- _Task inputs_:
%%
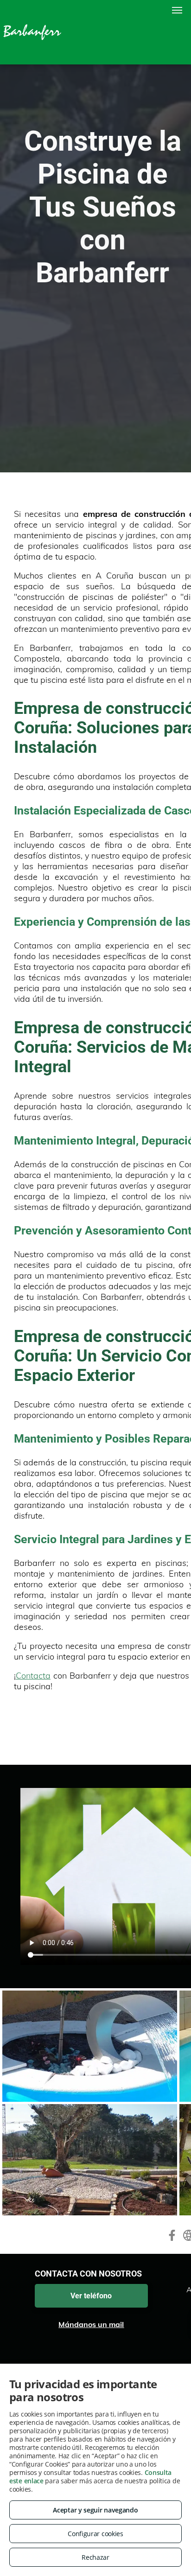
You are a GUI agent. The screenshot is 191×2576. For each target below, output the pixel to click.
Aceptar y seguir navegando (95, 2510)
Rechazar (95, 2557)
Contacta (33, 1675)
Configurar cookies (95, 2533)
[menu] (177, 10)
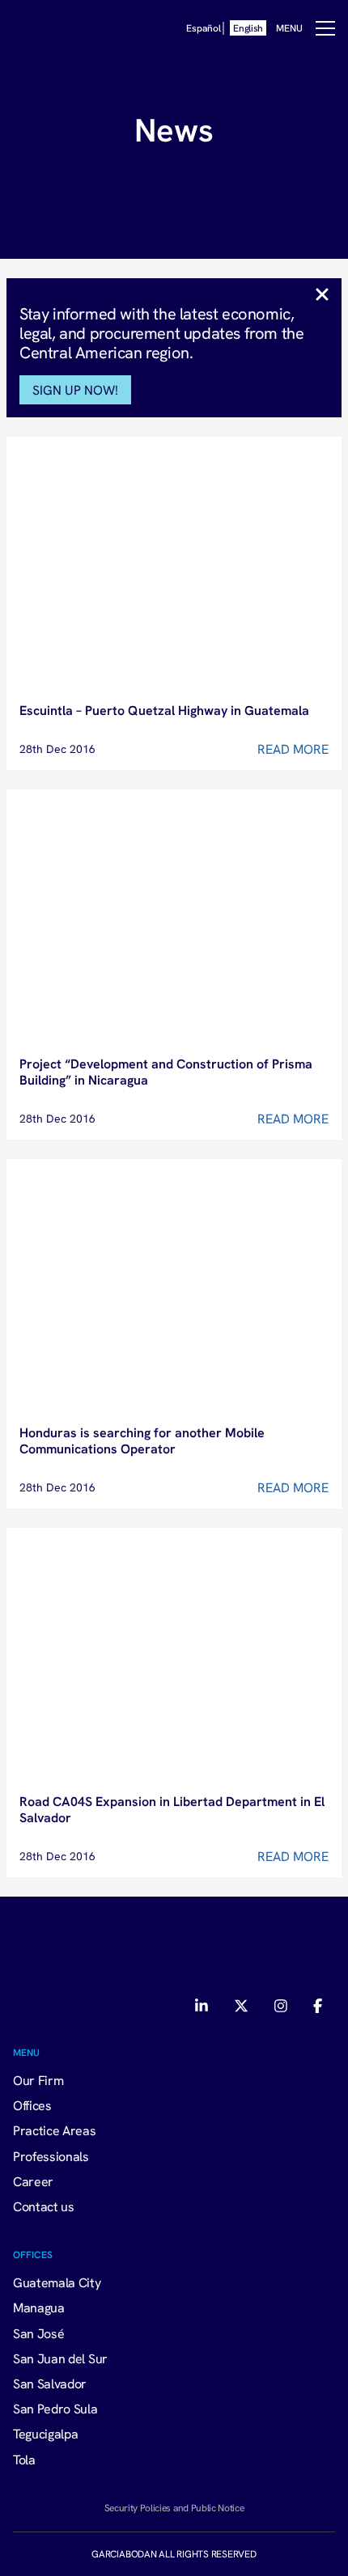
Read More (293, 749)
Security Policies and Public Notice (174, 2508)
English (248, 28)
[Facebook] (317, 2006)
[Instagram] (281, 2006)
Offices (32, 2105)
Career (33, 2181)
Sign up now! (75, 390)
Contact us (43, 2206)
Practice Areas (54, 2130)
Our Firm (38, 2080)
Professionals (51, 2156)
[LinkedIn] (203, 2006)
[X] (241, 2006)
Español (203, 28)
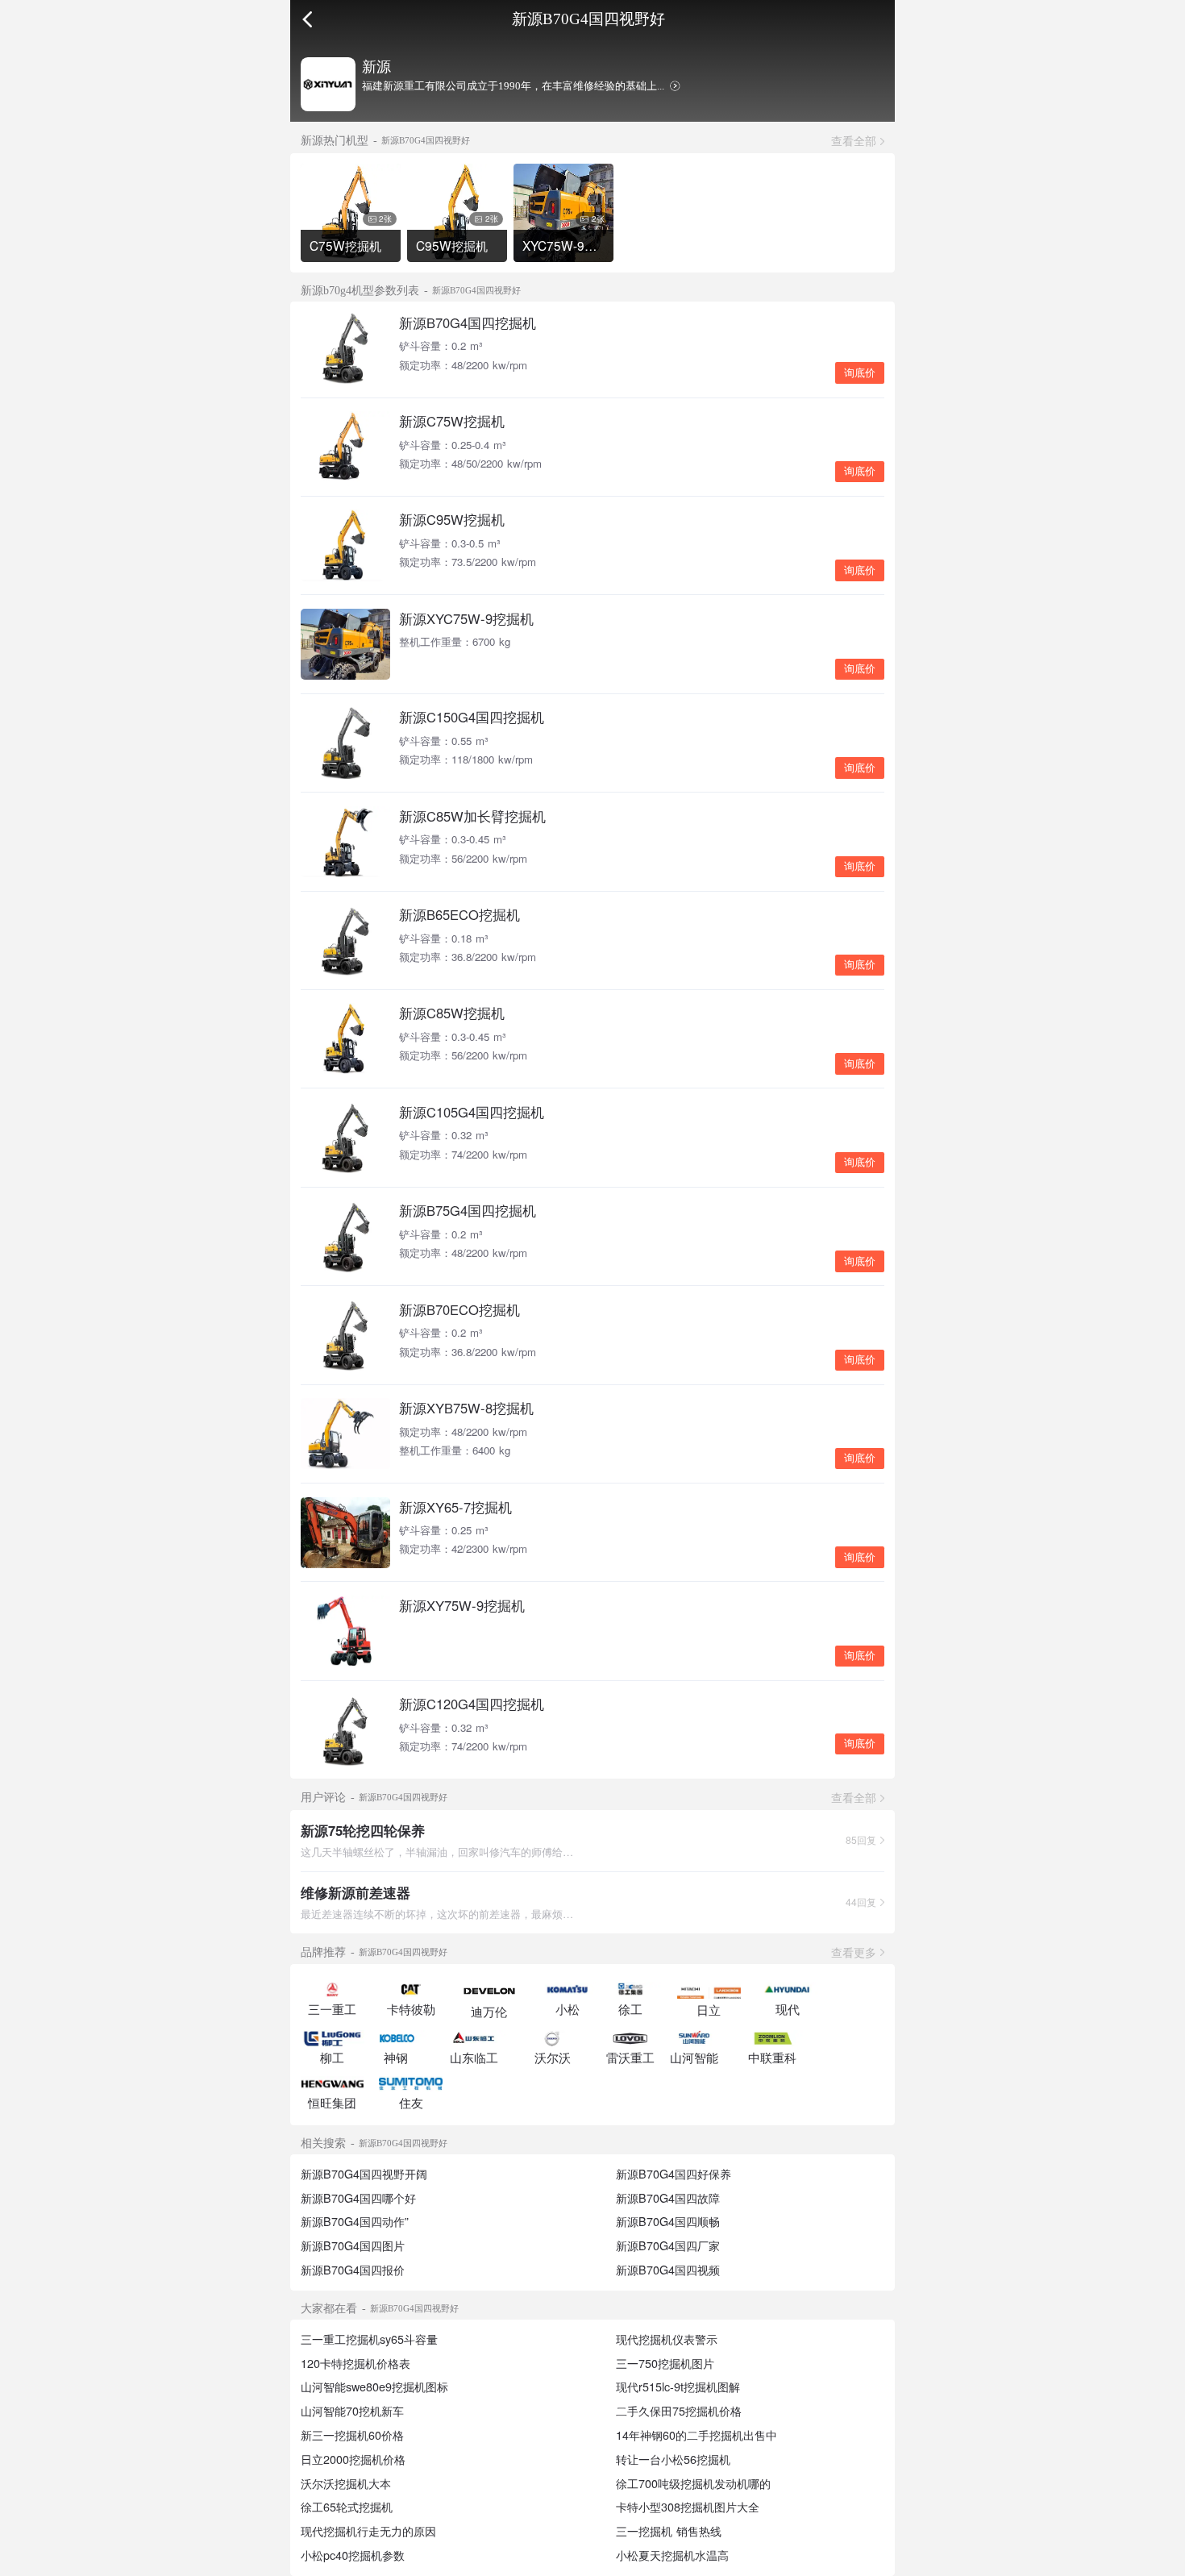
%%
- _Task prompt_: Restate the preceding entries in full, word for word, with the pictures removed.

- _Output below_:
You are a GUI agent. The screenshot is 191×2576. For each target below, output the pixel to click.
Aceptar y seguir navegando (95, 2510)
Rechazar (95, 2557)
Contacta (33, 1675)
Configurar cookies (95, 2533)
[menu] (177, 10)
Read More (293, 749)
Security Policies and Public Notice (174, 2508)
English (248, 28)
[Facebook] (317, 2006)
[Instagram] (281, 2006)
Offices (32, 2105)
Career (33, 2181)
Sign up now! (75, 390)
Contact us (43, 2206)
Practice Areas (54, 2130)
Our Firm (38, 2080)
Professionals (51, 2156)
[LinkedIn] (203, 2006)
[X] (241, 2006)
Español (203, 28)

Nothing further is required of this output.